Records for finding displayed items
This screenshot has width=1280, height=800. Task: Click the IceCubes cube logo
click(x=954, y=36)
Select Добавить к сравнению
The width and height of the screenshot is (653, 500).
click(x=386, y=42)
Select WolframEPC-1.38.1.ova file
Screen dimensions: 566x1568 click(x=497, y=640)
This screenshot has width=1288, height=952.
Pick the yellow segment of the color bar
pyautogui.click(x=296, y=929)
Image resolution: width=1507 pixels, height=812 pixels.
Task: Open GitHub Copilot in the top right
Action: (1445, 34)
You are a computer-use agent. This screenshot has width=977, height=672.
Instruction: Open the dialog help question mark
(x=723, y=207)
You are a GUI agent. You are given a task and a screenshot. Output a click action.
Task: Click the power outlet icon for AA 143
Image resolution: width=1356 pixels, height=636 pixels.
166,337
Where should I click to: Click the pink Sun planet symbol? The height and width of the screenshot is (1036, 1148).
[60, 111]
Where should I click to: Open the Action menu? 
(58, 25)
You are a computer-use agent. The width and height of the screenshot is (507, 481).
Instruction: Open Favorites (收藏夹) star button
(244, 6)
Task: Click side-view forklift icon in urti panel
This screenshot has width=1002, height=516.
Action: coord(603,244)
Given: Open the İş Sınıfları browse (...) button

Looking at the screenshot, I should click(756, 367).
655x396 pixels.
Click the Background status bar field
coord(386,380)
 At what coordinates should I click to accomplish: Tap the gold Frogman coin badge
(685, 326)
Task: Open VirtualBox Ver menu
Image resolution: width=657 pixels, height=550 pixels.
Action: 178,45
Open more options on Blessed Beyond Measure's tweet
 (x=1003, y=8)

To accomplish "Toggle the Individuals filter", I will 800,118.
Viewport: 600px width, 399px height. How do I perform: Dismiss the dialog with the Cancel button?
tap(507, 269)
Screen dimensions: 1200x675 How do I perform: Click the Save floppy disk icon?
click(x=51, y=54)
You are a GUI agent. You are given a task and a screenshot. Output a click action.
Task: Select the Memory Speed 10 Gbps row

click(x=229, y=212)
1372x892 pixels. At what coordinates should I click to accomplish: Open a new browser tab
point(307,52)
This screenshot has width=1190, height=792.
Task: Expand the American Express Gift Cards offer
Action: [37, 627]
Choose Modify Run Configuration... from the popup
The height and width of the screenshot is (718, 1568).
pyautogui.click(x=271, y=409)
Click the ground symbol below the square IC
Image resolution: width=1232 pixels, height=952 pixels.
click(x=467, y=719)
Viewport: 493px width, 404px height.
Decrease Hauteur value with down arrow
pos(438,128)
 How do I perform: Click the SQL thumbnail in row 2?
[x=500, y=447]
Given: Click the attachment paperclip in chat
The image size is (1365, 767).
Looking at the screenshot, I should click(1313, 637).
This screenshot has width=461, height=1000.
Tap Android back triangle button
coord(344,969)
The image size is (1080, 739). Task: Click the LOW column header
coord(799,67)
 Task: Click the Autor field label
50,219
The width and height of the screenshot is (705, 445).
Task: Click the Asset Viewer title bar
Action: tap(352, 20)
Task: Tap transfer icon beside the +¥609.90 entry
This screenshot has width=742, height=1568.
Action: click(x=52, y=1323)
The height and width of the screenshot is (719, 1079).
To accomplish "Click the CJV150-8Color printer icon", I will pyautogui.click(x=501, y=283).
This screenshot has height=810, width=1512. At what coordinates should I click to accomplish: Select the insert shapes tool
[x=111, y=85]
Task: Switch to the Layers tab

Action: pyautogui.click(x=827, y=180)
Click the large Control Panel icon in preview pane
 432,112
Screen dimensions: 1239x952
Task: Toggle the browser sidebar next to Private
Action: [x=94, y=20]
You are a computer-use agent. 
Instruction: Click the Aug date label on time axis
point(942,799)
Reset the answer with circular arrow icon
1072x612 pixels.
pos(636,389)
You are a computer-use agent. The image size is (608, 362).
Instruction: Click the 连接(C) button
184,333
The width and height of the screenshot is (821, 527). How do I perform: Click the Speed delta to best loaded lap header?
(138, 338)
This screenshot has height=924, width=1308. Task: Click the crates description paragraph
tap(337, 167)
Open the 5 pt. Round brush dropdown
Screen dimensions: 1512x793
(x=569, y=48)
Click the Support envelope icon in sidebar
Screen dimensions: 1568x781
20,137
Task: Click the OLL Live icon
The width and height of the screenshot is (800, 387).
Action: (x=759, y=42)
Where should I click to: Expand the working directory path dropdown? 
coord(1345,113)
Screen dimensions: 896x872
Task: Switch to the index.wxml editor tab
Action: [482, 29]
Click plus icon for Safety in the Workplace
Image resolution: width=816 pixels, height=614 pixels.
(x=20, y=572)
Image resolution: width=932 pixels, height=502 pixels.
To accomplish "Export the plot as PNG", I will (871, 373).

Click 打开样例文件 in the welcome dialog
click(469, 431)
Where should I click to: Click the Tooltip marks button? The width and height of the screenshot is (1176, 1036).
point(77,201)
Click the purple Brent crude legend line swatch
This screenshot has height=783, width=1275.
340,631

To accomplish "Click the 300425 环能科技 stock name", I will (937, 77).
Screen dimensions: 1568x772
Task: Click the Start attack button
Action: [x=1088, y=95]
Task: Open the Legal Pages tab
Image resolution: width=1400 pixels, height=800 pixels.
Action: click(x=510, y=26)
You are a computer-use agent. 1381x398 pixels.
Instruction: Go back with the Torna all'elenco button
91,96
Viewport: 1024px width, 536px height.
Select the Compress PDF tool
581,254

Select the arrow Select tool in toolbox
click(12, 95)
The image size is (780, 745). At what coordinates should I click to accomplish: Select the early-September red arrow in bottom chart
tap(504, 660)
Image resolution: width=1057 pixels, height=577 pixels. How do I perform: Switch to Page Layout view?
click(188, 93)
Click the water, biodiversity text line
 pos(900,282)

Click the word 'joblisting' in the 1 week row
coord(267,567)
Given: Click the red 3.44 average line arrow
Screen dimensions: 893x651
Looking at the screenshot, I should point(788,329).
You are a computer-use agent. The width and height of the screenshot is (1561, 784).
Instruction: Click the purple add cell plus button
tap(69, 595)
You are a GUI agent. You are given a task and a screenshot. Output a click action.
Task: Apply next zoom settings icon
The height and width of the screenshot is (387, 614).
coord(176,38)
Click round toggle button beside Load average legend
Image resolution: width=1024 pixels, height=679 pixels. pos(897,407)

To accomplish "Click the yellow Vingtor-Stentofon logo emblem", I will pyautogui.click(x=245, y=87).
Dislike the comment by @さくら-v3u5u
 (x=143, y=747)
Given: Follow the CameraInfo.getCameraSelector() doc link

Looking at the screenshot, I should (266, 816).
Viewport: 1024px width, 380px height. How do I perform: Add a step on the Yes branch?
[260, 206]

* DO THIS *
Copy the lines above word for word, starting with the very first line and ending with the line that contains "Action: coord(603,244)". Include that final line, and add nothing after it.

* ANSWER TO THE PROBLEM *
This screenshot has width=1280, height=800. Task: Click the IceCubes cube logo
click(x=954, y=36)
Select Добавить к сравнению
The width and height of the screenshot is (653, 500).
click(x=386, y=42)
Select WolframEPC-1.38.1.ova file
Screen dimensions: 566x1568 click(x=497, y=640)
This screenshot has width=1288, height=952.
Pick the yellow segment of the color bar
pyautogui.click(x=296, y=929)
Image resolution: width=1507 pixels, height=812 pixels.
Task: Open GitHub Copilot in the top right
Action: (1445, 34)
You are a computer-use agent. This screenshot has width=977, height=672.
Instruction: Open the dialog help question mark
(x=723, y=207)
You are a GUI agent. You are given a task and a screenshot. Output a click action.
Task: Click the power outlet icon for AA 143
Image resolution: width=1356 pixels, height=636 pixels.
166,337
Where should I click to: Click the pink Sun planet symbol? The height and width of the screenshot is (1036, 1148).
[60, 111]
Where should I click to: Open the Action menu? 
(58, 25)
You are a computer-use agent. The width and height of the screenshot is (507, 481).
Instruction: Open Favorites (收藏夹) star button
(244, 6)
Task: Click side-view forklift icon in urti panel
This screenshot has width=1002, height=516.
Action: coord(603,244)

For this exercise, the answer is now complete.